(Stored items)
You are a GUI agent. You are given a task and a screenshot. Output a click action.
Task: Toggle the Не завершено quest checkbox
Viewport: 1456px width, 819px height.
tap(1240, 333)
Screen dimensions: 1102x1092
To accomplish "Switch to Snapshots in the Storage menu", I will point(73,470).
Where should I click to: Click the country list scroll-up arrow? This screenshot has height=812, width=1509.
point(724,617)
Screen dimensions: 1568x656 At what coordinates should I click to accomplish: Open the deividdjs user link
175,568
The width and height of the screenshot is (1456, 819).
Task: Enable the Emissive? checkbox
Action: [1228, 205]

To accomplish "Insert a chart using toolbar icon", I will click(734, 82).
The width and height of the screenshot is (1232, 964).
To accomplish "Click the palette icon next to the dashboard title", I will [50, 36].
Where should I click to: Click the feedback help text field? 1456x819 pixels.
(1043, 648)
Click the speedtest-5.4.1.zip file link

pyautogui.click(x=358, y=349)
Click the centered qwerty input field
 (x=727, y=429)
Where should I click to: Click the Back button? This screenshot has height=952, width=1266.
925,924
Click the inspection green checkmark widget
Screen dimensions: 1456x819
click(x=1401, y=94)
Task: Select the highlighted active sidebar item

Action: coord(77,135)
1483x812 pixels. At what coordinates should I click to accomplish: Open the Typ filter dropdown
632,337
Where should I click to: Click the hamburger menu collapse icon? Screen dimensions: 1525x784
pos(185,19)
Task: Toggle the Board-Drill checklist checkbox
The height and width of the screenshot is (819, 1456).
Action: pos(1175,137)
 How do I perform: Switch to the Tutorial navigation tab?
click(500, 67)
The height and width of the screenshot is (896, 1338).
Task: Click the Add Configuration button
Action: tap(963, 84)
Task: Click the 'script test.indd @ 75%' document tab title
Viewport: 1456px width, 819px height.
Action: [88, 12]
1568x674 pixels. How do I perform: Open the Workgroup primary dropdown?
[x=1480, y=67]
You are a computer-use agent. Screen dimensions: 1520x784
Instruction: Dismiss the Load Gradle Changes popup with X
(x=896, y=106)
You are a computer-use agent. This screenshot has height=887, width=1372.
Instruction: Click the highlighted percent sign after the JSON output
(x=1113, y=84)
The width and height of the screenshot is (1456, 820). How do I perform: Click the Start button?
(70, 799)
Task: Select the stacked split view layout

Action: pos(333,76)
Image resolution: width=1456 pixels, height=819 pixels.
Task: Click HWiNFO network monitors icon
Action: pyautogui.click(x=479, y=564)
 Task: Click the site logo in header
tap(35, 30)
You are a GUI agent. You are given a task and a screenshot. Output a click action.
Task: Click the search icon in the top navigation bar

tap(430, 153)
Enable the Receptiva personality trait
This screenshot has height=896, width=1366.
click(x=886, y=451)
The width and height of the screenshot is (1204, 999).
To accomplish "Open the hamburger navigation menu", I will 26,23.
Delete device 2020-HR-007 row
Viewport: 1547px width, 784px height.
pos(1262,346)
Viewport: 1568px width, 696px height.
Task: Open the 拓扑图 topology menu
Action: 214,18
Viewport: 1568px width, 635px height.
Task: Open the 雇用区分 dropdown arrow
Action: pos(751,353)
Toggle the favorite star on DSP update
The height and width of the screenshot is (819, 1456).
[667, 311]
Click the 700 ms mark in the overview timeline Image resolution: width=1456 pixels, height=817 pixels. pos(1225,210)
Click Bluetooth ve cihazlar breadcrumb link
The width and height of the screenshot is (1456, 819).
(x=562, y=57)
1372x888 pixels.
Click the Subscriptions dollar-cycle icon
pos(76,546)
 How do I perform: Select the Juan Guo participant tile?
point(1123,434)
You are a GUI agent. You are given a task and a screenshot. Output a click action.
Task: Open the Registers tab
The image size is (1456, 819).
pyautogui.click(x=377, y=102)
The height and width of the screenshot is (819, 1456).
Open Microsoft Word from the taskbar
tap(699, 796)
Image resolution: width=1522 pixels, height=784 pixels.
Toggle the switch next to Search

What is expected:
Make an exact copy of every line in the data.

Answer to this task:
You are a GUI agent. You are given a task and a screenshot. Output a click action.
Task: Toggle the Не завершено quest checkbox
Viewport: 1456px width, 819px height.
tap(1240, 333)
Screen dimensions: 1102x1092
To accomplish "Switch to Snapshots in the Storage menu", I will point(73,470).
Where should I click to: Click the country list scroll-up arrow? This screenshot has height=812, width=1509.
point(724,617)
Screen dimensions: 1568x656 At what coordinates should I click to accomplish: Open the deividdjs user link
175,568
The width and height of the screenshot is (1456, 819).
Task: Enable the Emissive? checkbox
Action: [1228, 205]

To accomplish "Insert a chart using toolbar icon", I will click(734, 82).
The width and height of the screenshot is (1232, 964).
To accomplish "Click the palette icon next to the dashboard title", I will [50, 36].
Where should I click to: Click the feedback help text field? 1456x819 pixels.
(1043, 648)
Click the speedtest-5.4.1.zip file link

pyautogui.click(x=358, y=349)
Click the centered qwerty input field
 (x=727, y=429)
Where should I click to: Click the Back button? This screenshot has height=952, width=1266.
925,924
Click the inspection green checkmark widget
Screen dimensions: 1456x819
click(x=1401, y=94)
Task: Select the highlighted active sidebar item

Action: coord(77,135)
1483x812 pixels. At what coordinates should I click to accomplish: Open the Typ filter dropdown
632,337
Where should I click to: Click the hamburger menu collapse icon? Screen dimensions: 1525x784
pos(185,19)
Task: Toggle the Board-Drill checklist checkbox
The height and width of the screenshot is (819, 1456).
Action: pos(1175,137)
 How do I perform: Switch to the Tutorial navigation tab?
click(500, 67)
The height and width of the screenshot is (896, 1338).
Task: Click the Add Configuration button
Action: tap(963, 84)
Task: Click the 'script test.indd @ 75%' document tab title
Viewport: 1456px width, 819px height.
Action: [88, 12]
1568x674 pixels. How do I perform: Open the Workgroup primary dropdown?
[x=1480, y=67]
You are a computer-use agent. Screen dimensions: 1520x784
Instruction: Dismiss the Load Gradle Changes popup with X
(x=896, y=106)
You are a computer-use agent. This screenshot has height=887, width=1372.
Instruction: Click the highlighted percent sign after the JSON output
(x=1113, y=84)
The width and height of the screenshot is (1456, 820). How do I perform: Click the Start button?
(70, 799)
Task: Select the stacked split view layout

Action: pos(333,76)
Image resolution: width=1456 pixels, height=819 pixels.
Task: Click HWiNFO network monitors icon
Action: pyautogui.click(x=479, y=564)
 Task: Click the site logo in header
tap(35, 30)
You are a GUI agent. You are given a task and a screenshot. Output a click action.
Task: Click the search icon in the top navigation bar

tap(430, 153)
Enable the Receptiva personality trait
This screenshot has height=896, width=1366.
click(x=886, y=451)
The width and height of the screenshot is (1204, 999).
To accomplish "Open the hamburger navigation menu", I will 26,23.
Delete device 2020-HR-007 row
Viewport: 1547px width, 784px height.
pos(1262,346)
Viewport: 1568px width, 696px height.
Task: Open the 拓扑图 topology menu
Action: 214,18
Viewport: 1568px width, 635px height.
Task: Open the 雇用区分 dropdown arrow
Action: pos(751,353)
Toggle the favorite star on DSP update
The height and width of the screenshot is (819, 1456).
[667, 311]
Click the 700 ms mark in the overview timeline Image resolution: width=1456 pixels, height=817 pixels. pos(1225,210)
Click Bluetooth ve cihazlar breadcrumb link
The width and height of the screenshot is (1456, 819).
(x=562, y=57)
1372x888 pixels.
Click the Subscriptions dollar-cycle icon
pos(76,546)
 How do I perform: Select the Juan Guo participant tile?
point(1123,434)
You are a GUI agent. You are given a task and a screenshot. Output a click action.
Task: Open the Registers tab
The image size is (1456, 819).
pyautogui.click(x=377, y=102)
The height and width of the screenshot is (819, 1456).
Open Microsoft Word from the taskbar
tap(699, 796)
Image resolution: width=1522 pixels, height=784 pixels.
Toggle the switch next to Search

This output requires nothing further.